3 RUG There is nothing wrong with our dark taupe carpet though I really like the dimension, texture and sense of cohesion a rug can bring to a space. Given the size and shape of the room, a rug with organic lines would be lovely (something like a faux hide or sheepskin). Failing that, a rectangular or circular jute rug would be almost equally as welcome.

4 WINDOW DRESSING This is brave for me! I generally like to keep window dressings plain and neutral, introducing sparing colour and pattern in more transient items, though I just can’t kick my craving for vintage style yellow floral drapes! I have been searching (slightly obsessively) for the perfect fabric, concentrating my hunt on affordable vintage bed sheets. I plan to hang the curtains from a natural bamboo pole. We have already installed a very dull, though perfectly practical, black-out roller blind which I plan to zhush-up with some textural fabric. The curtains will be functional though will remain predominately stationary, their main roles being to; hide the ugly ends of the roller blind, block the sneaky light creeping in from the sides, and look pretty.

5 CEILING FAN The big west facing window greedily consumes all of the hot afternoon sunshine, turning Charlotte’s room into a little oven! A ceiling fan is mandatory and we have already installed a simple antique brass one. I’m not a big fan of ceiling fans with attached lights though, as is the case with the fan in our master bedroom, Charlotte’s fan replaced the original ceiling light so re-incorporating it just makes too much practical sense (unfortunately).

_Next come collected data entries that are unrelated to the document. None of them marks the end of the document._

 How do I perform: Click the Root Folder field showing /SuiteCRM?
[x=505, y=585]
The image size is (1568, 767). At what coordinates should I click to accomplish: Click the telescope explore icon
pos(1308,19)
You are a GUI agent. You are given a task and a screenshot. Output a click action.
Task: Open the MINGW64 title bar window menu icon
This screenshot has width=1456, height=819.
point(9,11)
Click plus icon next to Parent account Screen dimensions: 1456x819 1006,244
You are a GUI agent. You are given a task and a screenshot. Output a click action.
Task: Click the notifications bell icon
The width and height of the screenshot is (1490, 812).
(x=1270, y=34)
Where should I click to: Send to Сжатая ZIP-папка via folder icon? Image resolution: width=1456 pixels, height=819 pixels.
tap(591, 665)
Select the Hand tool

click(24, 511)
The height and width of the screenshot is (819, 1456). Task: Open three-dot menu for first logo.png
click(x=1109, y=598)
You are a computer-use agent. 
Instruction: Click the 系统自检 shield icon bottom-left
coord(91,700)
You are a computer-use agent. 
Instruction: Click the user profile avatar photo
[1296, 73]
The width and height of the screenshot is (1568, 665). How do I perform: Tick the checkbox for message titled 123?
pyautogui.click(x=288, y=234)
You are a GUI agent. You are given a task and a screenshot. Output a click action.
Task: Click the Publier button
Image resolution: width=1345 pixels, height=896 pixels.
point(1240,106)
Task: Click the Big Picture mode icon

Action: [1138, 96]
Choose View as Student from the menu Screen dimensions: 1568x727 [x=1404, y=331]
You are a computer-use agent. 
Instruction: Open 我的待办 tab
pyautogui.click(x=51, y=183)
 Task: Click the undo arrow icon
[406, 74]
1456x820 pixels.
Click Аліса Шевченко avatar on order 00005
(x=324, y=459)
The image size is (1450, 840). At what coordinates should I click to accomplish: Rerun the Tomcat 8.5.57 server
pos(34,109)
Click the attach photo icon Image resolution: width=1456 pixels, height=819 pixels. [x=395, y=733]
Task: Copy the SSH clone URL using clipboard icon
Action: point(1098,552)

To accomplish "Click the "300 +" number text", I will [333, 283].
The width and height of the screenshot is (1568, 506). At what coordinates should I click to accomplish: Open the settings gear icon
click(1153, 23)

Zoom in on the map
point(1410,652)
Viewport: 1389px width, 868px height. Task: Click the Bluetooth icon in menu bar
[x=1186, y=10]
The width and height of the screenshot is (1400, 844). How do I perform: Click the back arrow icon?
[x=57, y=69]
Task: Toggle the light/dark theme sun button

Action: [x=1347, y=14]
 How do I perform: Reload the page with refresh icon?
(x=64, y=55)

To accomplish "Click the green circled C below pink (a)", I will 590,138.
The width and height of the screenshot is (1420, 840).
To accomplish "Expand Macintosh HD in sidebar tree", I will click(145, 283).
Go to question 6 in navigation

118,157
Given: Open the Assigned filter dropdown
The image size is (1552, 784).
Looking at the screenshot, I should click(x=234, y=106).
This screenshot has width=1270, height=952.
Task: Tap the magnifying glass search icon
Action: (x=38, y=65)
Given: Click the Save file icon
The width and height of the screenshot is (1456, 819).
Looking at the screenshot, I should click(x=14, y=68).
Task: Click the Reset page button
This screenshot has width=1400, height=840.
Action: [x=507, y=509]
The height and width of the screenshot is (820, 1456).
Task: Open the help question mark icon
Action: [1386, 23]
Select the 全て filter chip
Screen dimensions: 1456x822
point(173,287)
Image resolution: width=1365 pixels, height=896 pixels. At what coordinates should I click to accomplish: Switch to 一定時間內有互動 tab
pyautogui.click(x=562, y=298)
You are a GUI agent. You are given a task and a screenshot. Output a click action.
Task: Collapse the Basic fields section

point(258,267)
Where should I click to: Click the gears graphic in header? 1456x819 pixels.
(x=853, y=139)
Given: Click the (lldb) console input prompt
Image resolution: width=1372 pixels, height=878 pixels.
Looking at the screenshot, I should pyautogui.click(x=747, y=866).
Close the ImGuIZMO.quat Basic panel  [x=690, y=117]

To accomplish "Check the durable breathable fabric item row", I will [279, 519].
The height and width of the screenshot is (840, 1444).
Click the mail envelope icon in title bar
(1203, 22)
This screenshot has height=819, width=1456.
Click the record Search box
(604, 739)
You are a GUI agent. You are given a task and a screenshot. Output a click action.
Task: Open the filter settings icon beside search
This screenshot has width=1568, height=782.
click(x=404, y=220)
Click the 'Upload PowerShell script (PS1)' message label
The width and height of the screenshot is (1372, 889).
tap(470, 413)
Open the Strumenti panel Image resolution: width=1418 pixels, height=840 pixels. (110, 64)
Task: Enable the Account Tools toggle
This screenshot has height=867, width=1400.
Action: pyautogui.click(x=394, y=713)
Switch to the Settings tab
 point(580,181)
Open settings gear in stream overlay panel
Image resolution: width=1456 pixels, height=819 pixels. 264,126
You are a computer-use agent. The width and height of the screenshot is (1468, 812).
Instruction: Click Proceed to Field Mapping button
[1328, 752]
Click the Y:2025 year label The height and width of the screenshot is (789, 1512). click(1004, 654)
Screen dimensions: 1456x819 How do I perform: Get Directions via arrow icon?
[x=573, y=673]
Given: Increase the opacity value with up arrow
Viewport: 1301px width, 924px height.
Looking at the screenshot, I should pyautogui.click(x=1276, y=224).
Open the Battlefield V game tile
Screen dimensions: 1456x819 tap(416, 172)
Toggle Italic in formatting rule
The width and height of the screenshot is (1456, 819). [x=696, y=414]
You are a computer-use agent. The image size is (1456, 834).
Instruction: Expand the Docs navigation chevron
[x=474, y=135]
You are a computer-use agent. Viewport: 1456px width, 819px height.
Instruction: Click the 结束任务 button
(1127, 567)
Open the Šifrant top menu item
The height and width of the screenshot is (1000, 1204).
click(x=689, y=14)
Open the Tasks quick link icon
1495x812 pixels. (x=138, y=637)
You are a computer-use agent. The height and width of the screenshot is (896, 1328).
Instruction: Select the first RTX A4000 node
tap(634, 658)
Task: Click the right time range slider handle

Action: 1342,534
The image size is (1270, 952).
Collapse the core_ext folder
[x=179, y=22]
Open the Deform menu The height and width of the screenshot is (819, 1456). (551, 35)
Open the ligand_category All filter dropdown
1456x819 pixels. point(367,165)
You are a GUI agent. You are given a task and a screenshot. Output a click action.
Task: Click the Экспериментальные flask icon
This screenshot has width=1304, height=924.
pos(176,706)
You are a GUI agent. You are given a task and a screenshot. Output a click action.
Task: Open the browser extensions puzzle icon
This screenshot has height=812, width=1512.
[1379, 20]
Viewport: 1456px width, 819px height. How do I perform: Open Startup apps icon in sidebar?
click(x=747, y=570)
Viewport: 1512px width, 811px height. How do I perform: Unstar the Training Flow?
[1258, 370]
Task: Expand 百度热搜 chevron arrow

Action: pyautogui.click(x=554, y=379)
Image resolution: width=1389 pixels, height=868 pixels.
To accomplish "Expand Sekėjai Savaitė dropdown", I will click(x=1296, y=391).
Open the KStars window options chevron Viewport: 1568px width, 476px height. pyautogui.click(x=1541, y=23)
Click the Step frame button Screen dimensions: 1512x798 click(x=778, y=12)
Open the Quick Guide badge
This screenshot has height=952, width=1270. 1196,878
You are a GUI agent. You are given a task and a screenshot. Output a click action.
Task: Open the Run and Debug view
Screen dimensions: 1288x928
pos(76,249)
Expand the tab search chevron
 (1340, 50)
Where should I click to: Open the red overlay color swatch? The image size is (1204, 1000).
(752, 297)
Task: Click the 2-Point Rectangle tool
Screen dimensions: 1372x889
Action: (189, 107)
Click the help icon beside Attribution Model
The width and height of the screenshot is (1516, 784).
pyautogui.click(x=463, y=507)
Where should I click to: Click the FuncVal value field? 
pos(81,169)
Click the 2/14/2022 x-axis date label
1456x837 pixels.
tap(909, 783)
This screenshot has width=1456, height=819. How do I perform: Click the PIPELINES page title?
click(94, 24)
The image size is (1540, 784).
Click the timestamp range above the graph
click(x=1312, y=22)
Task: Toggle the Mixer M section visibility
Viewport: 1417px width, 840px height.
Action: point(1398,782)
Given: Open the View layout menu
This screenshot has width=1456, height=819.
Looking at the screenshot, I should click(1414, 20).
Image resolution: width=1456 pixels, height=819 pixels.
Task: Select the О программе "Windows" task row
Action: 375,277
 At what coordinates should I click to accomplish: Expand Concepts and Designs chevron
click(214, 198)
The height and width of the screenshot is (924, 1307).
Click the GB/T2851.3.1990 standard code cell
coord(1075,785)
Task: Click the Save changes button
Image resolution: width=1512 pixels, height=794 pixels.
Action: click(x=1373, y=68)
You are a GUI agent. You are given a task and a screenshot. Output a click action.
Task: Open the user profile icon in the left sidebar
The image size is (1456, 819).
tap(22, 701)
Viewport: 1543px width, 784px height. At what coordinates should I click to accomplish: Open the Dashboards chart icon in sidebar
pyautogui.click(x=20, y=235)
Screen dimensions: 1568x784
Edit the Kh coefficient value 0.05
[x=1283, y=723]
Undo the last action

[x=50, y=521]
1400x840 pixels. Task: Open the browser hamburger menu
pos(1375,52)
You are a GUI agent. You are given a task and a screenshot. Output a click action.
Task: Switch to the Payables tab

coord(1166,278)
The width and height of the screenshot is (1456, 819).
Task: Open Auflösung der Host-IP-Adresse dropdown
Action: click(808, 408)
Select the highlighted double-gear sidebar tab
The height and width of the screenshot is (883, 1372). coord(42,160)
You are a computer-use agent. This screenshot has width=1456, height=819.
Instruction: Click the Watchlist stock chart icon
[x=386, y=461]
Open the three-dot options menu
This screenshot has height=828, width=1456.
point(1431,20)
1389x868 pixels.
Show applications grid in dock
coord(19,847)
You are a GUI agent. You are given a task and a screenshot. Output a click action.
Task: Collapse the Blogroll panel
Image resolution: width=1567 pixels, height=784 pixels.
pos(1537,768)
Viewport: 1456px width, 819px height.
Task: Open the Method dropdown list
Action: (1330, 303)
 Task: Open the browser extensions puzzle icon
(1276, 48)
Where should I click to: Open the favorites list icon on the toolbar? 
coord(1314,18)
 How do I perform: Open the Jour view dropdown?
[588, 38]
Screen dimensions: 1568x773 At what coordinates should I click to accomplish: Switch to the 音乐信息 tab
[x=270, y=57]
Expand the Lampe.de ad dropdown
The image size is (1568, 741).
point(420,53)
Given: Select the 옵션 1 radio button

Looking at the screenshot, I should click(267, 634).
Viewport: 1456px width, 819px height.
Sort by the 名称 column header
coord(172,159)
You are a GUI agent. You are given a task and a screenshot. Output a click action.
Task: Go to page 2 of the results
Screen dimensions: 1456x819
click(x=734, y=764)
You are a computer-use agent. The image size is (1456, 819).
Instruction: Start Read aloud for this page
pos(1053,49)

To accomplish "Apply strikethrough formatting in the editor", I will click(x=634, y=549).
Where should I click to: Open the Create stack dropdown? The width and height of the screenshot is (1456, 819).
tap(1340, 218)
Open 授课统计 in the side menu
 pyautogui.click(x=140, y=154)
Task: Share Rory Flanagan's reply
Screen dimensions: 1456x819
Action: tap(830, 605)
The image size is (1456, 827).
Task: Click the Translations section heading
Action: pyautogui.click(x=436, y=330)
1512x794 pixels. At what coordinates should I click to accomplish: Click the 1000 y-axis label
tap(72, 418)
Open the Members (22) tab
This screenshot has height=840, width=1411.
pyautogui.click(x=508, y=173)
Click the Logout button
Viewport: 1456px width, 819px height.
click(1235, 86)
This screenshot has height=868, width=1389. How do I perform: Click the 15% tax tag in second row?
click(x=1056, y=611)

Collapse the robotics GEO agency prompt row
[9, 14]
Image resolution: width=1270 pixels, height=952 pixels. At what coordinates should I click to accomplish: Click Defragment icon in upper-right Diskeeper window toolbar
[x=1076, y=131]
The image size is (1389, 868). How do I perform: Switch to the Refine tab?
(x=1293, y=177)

6 WALL LAMPS I love the look of hard-wired sconces though given Charlotte’s room will likely see numerous configurations over the coming few years, I’m not ready to commit to that just yet. I’m contemplating installing corded wall lamps instead. We’ll see.

7 ARTWORK The wall décor shown in the renderings is simply suggestive. I like the idea of a big chalkboard, an eclectic gallery wall, small vintage prints, educational charts, large scale antique oil paintings in decorative gilt frames….I could go on :-) I’ll make a decision regarding artwork once the big elements are all in place and I can actually see the vacant wall space.

8 STUMP TABLE/STEP STOOL This is just a thought. I like the idea of placing a small, quirky element beside the bed though I’m yet to determine if it will realistically work in the space. We’ll see.

Charlotte's Room Virtual Rendering

9 TABLE & CHAIR To avoid impeding the flow from the door, quite a narrow table is needed. I’ve found that most kid’s tables are far too deep, so I’ve been searching for a petite hall or coffee table to use instead, however finding something with appropriate proportions has proven tricky. We just might end up making something custom from scratch. To reference the chest of drawers I like the idea of a dark timber table with simple lines. To contrast this I want a rustic white chair with some character. I have been hunting for a cute cottage-y style kid’s chair forever! If you’re in Victoria (Australia) and happen to stumble across one, feel free to let me know :-)

10 BOOKSHELVES To utilise the ‘dead’ space behind the door, I want to install a series of minimal floating bookshelves. Above these, a row of hooks can neatly collect strewn coats and hats.

11 BUILT-IN ROBE I have plans to clad the plain bi-fold panels with decorative timber trim to resemble antique barn doors.

12 WALLS Call me lazy, though we’re not painting. The existing soft cream (Chalk USA by Dulux) forms a great neutral canvas. In a few years time, when Charlotte claims greater ownership of her space, I’m sure the walls will probably wear some shade of pink (probably much to my dismay :-)

 Charlotte's Room Virtual Plan

Soooo, whadya think? This will be my first attempt at a kid’s room so any ideas, suggestions or well wishes are more than welcome.


UPDATE There has been quite a bit of interest in the program I use to create my virtual designs. I’m lucky to have Chief Architect software (which I received as a birthday present a few years ago). They offer lots of different products, ranging in price from $60 (for home enthusiasts) to over $2000 (for professionals). It’s a powerful and complex program which takes time, patience and persistence to master (heck, I’m still learning) though it is pretty awesome.